------ DATA SHOWN

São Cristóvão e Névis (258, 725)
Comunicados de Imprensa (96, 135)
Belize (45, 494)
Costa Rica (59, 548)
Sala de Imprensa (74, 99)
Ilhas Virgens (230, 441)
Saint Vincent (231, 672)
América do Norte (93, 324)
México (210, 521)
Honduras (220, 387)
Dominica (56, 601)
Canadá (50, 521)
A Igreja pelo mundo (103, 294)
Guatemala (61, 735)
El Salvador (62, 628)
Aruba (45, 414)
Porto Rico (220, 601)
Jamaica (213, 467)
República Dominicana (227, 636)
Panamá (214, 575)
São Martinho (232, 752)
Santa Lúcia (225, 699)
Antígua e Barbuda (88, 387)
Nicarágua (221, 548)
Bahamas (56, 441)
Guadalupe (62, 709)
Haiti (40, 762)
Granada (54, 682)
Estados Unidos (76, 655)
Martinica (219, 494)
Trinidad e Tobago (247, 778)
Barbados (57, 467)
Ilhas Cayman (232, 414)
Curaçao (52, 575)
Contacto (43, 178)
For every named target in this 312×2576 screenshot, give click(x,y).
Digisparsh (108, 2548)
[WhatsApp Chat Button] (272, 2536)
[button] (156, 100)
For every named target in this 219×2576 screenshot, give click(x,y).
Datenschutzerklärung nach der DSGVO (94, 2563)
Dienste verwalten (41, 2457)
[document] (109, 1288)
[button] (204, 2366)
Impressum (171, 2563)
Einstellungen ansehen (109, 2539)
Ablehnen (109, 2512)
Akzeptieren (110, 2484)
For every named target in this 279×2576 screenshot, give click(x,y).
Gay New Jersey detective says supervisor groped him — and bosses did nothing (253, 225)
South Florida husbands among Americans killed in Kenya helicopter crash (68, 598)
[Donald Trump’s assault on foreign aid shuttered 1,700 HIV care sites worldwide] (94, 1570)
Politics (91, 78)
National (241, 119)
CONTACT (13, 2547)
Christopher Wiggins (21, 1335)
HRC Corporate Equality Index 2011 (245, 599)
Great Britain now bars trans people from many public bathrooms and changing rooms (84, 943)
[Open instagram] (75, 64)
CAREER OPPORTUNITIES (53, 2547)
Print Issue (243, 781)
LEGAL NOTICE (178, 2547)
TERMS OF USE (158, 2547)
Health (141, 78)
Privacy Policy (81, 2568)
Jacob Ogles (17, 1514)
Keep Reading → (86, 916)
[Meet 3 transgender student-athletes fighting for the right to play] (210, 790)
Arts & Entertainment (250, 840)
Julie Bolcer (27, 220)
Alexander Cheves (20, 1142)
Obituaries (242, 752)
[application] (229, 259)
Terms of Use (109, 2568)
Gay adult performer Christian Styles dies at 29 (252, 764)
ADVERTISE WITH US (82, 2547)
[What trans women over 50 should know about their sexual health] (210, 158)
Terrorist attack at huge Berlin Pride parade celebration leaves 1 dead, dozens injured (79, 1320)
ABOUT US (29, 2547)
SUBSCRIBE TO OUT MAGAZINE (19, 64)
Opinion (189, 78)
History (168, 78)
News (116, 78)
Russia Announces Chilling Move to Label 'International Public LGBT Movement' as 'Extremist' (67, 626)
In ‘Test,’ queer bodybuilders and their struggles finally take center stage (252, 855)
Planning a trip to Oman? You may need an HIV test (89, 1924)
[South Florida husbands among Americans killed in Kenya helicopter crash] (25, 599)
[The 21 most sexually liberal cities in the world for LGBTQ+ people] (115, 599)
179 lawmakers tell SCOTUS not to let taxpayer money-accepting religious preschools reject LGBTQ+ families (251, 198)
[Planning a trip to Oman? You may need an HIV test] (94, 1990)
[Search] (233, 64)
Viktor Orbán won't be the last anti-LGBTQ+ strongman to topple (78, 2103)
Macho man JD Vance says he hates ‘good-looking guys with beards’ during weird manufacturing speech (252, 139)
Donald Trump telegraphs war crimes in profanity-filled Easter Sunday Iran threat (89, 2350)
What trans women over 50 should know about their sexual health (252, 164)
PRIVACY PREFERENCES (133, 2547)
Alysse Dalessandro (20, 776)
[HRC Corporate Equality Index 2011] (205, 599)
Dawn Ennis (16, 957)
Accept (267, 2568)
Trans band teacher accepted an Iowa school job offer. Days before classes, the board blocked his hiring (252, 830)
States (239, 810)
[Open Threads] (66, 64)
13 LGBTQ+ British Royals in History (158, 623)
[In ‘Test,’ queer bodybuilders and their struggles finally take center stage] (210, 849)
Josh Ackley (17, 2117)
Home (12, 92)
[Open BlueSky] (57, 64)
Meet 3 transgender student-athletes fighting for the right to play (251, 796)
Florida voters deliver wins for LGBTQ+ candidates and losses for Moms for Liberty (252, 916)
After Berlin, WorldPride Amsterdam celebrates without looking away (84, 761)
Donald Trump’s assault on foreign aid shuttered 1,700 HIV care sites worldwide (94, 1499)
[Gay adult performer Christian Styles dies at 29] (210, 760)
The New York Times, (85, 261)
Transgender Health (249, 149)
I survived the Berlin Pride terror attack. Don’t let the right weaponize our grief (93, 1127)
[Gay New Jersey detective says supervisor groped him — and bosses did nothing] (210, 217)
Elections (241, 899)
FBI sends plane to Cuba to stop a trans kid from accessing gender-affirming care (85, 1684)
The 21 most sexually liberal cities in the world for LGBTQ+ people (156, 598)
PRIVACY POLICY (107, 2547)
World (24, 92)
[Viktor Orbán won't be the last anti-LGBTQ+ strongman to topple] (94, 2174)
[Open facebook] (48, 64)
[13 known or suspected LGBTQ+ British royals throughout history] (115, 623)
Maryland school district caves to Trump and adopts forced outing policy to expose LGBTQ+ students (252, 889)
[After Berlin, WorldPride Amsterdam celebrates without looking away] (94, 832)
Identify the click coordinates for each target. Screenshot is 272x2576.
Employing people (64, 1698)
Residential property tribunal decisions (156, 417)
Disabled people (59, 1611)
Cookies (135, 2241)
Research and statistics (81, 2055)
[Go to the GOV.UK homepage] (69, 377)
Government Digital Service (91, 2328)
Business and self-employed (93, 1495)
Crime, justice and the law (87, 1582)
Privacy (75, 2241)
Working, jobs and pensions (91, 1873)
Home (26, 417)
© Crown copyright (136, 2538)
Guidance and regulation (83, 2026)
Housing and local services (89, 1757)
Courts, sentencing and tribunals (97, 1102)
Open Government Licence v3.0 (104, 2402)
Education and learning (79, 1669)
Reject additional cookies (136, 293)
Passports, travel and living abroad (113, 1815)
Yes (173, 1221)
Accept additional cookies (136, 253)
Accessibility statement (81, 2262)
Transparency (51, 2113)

------------

▸ **YOUR INSTRUCTIONS**:
Using the entries above, return exactly the lines from the line with "worldwide (94, 1499)" to the line with "[After Berlin, WorldPride", counting both of those lines.

▸ **RESULT OF THE EXERCISE**:
Donald Trump’s assault on foreign aid shuttered 1,700 HIV care sites worldwide (94, 1499)
[Gay adult performer Christian Styles dies at 29] (210, 760)
The New York Times, (85, 261)
Transgender Health (249, 149)
I survived the Berlin Pride terror attack. Don’t let the right weaponize our grief (93, 1127)
[Gay New Jersey detective says supervisor groped him — and bosses did nothing] (210, 217)
Elections (241, 899)
FBI sends plane to Cuba to stop a trans kid from accessing gender-affirming care (85, 1684)
The 21 most sexually liberal cities in the world for LGBTQ+ people (156, 598)
PRIVACY POLICY (107, 2547)
World (24, 92)
[Viktor Orbán won't be the last anti-LGBTQ+ strongman to topple] (94, 2174)
[Open facebook] (48, 64)
[13 known or suspected LGBTQ+ British royals throughout history] (115, 623)
Maryland school district caves to Trump and adopts forced outing policy to expose LGBTQ+ students (252, 889)
[After Berlin, WorldPride Amsterdam celebrates without looking away] (94, 832)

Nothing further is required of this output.